= Beginning of Section =

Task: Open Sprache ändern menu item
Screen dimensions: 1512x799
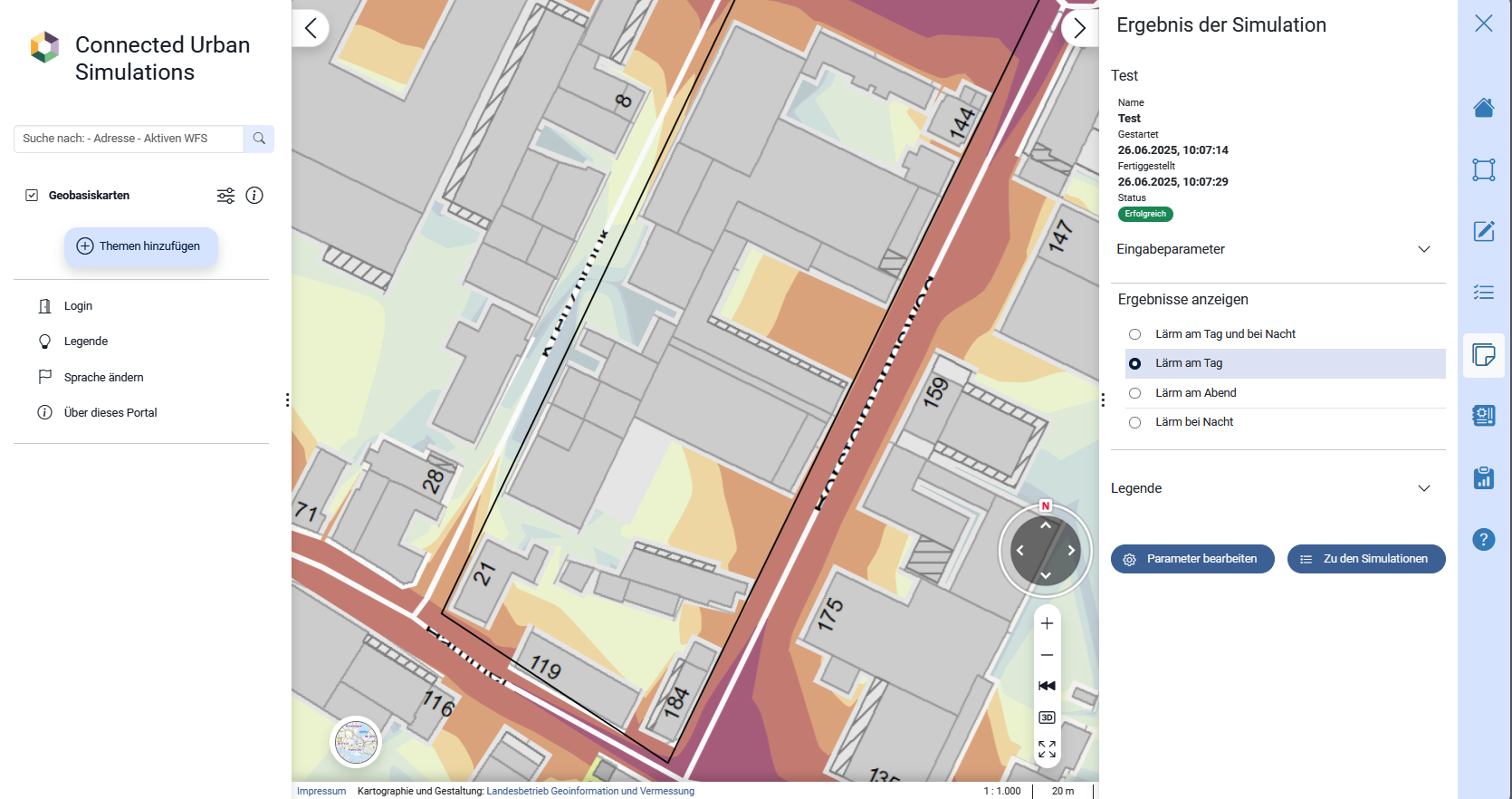Action: click(103, 378)
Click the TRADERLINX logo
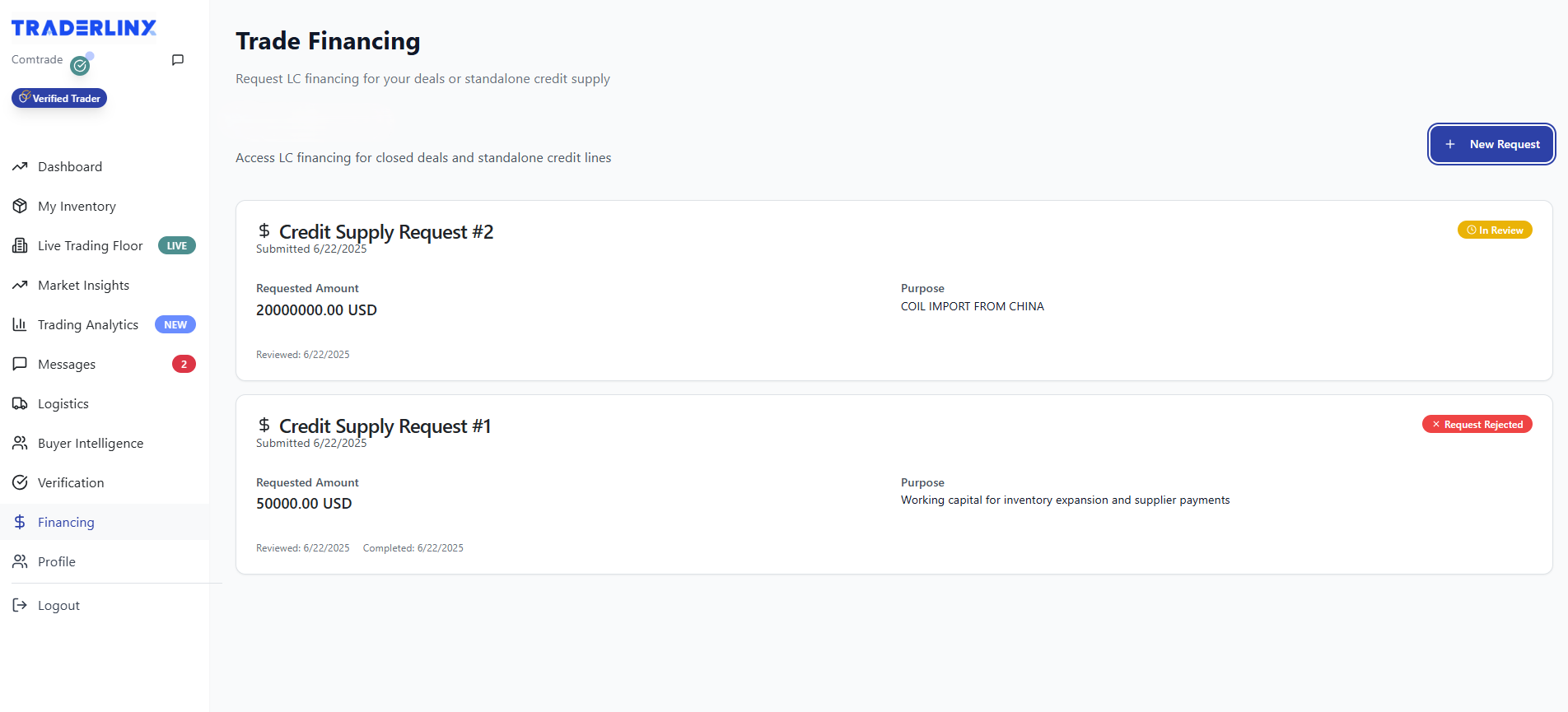1568x712 pixels. 84,28
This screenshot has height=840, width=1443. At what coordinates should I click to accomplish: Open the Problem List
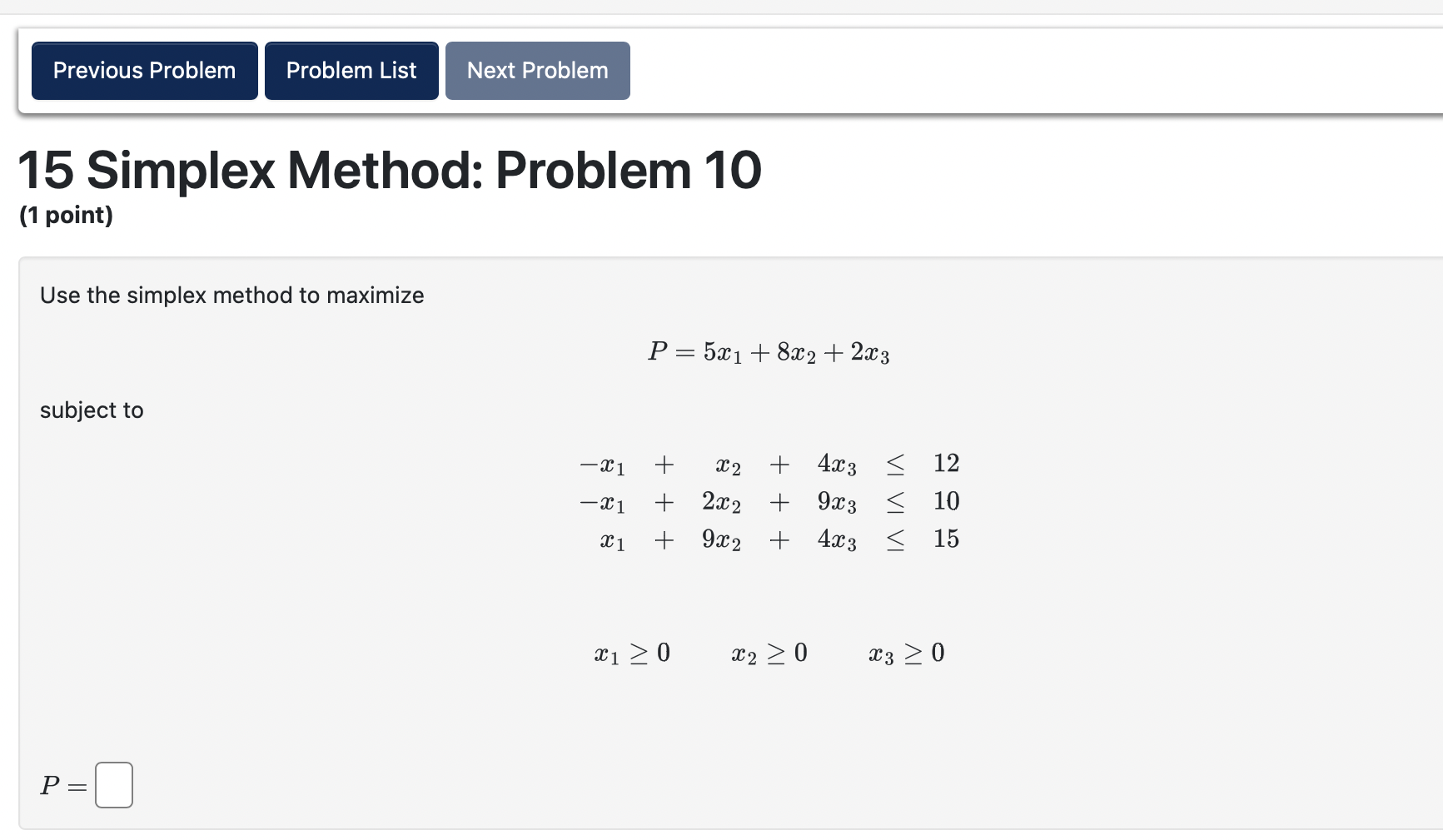click(351, 70)
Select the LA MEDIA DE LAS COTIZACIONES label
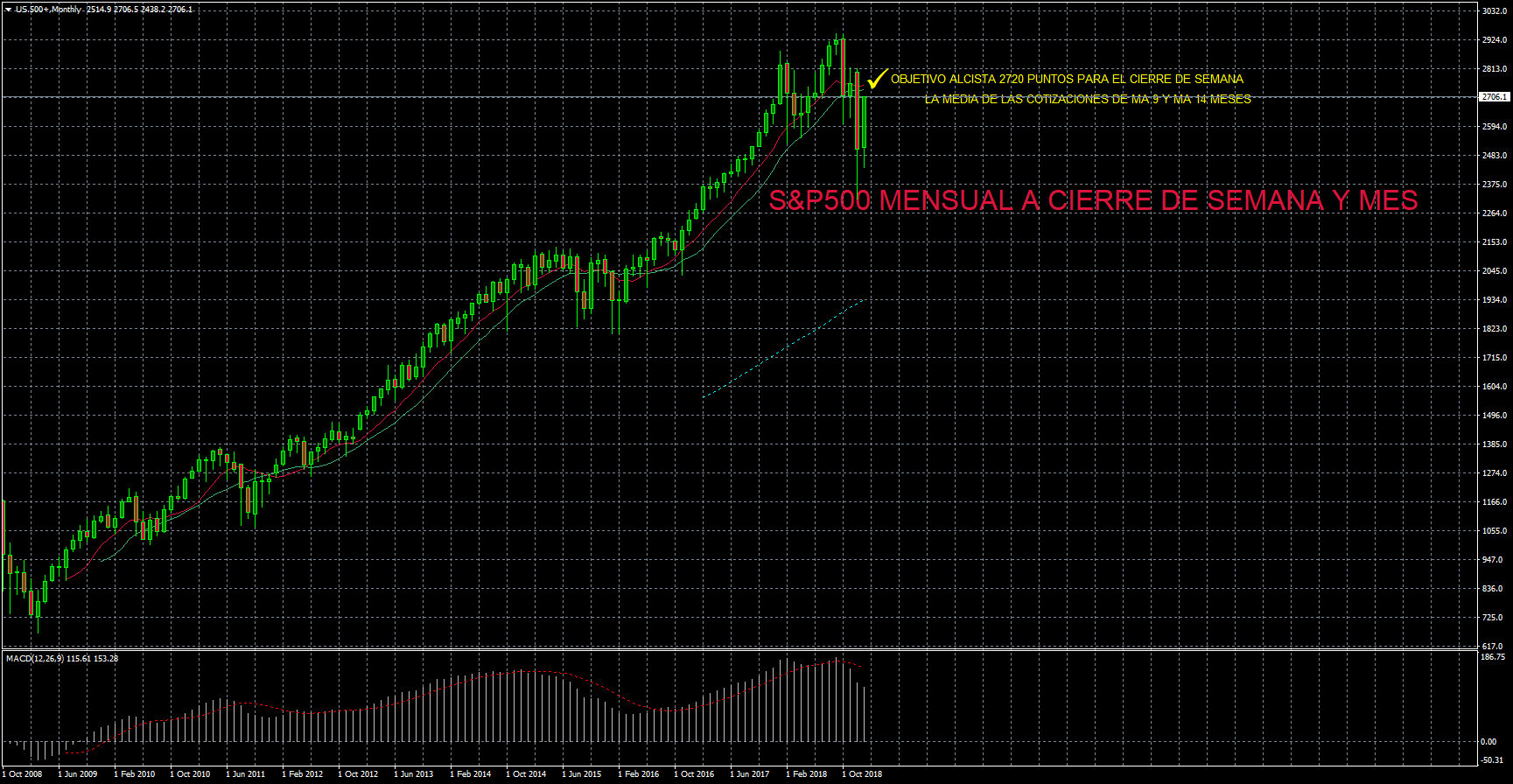This screenshot has height=784, width=1513. [x=1087, y=100]
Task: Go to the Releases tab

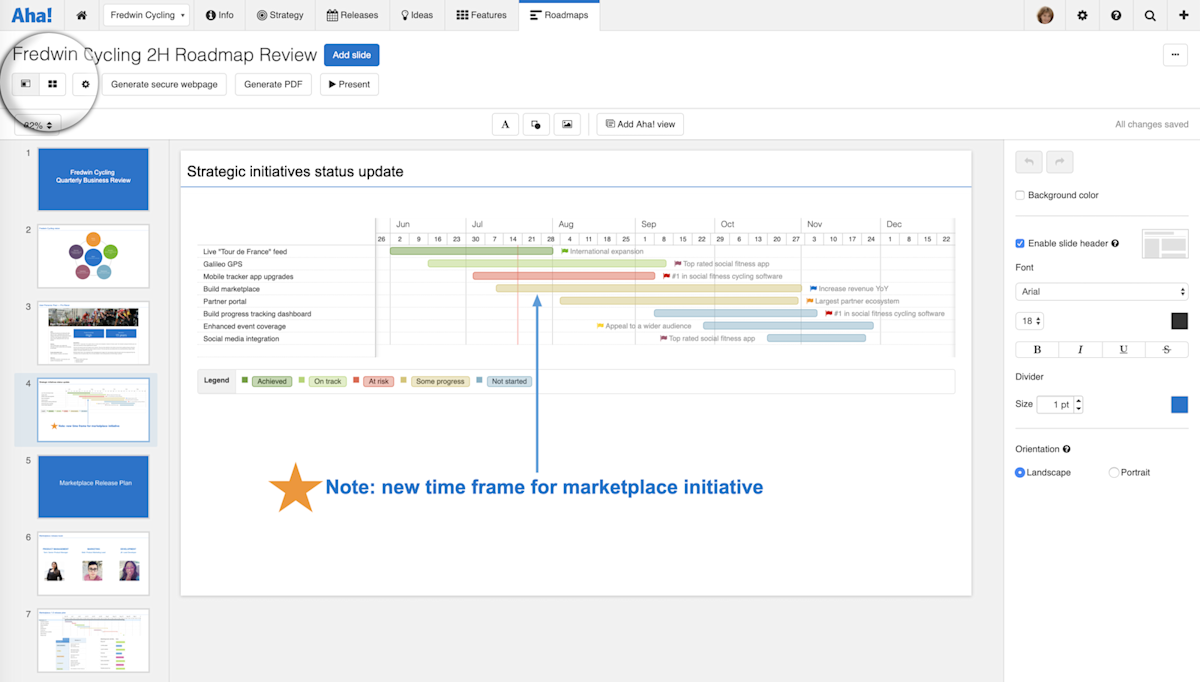Action: tap(353, 15)
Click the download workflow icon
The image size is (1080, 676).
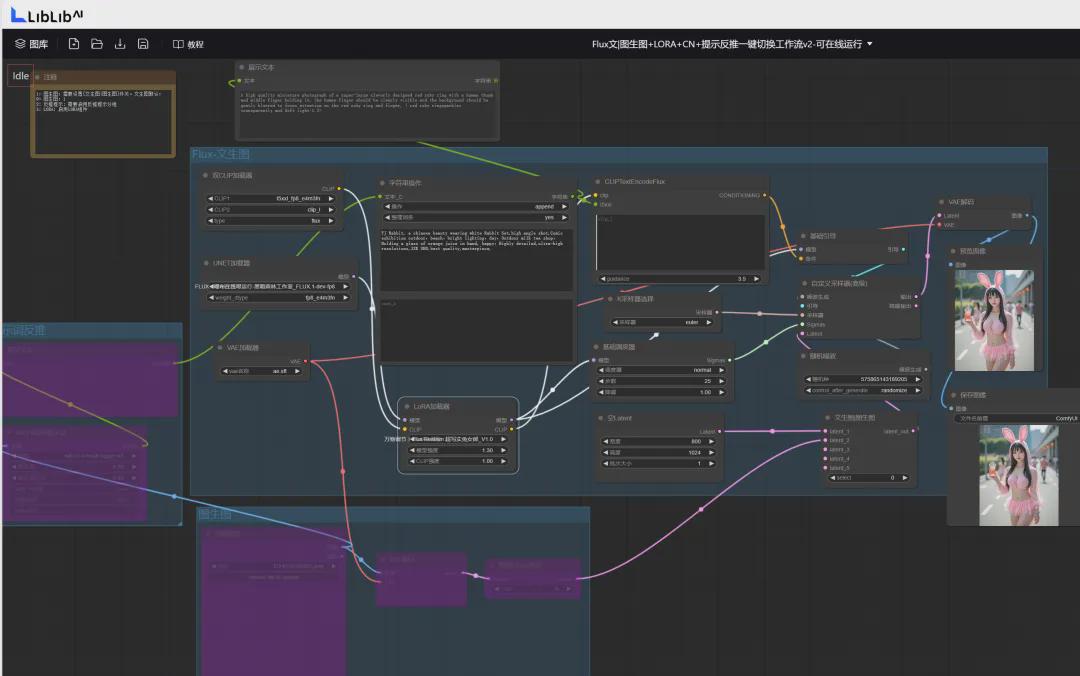coord(120,44)
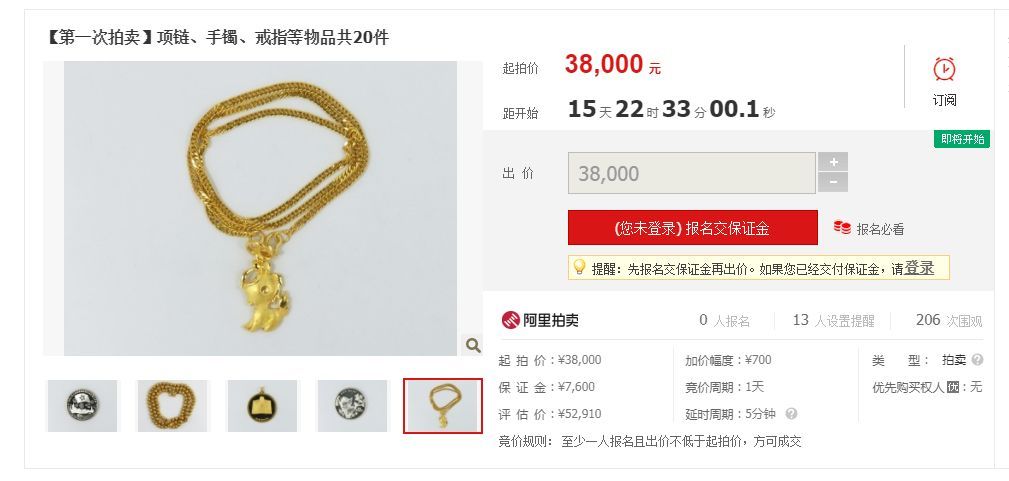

= End of Section =

▸ **About this task**
Take the line that contains "Task: Go to the Releases tab" and every line after it to the end of the records above; quote them exactly, leaving out the pictures.

▸ **Result of the task**
Task: Go to the Releases tab

Action: tap(353, 15)
Click the download workflow icon
The image size is (1080, 676).
coord(120,44)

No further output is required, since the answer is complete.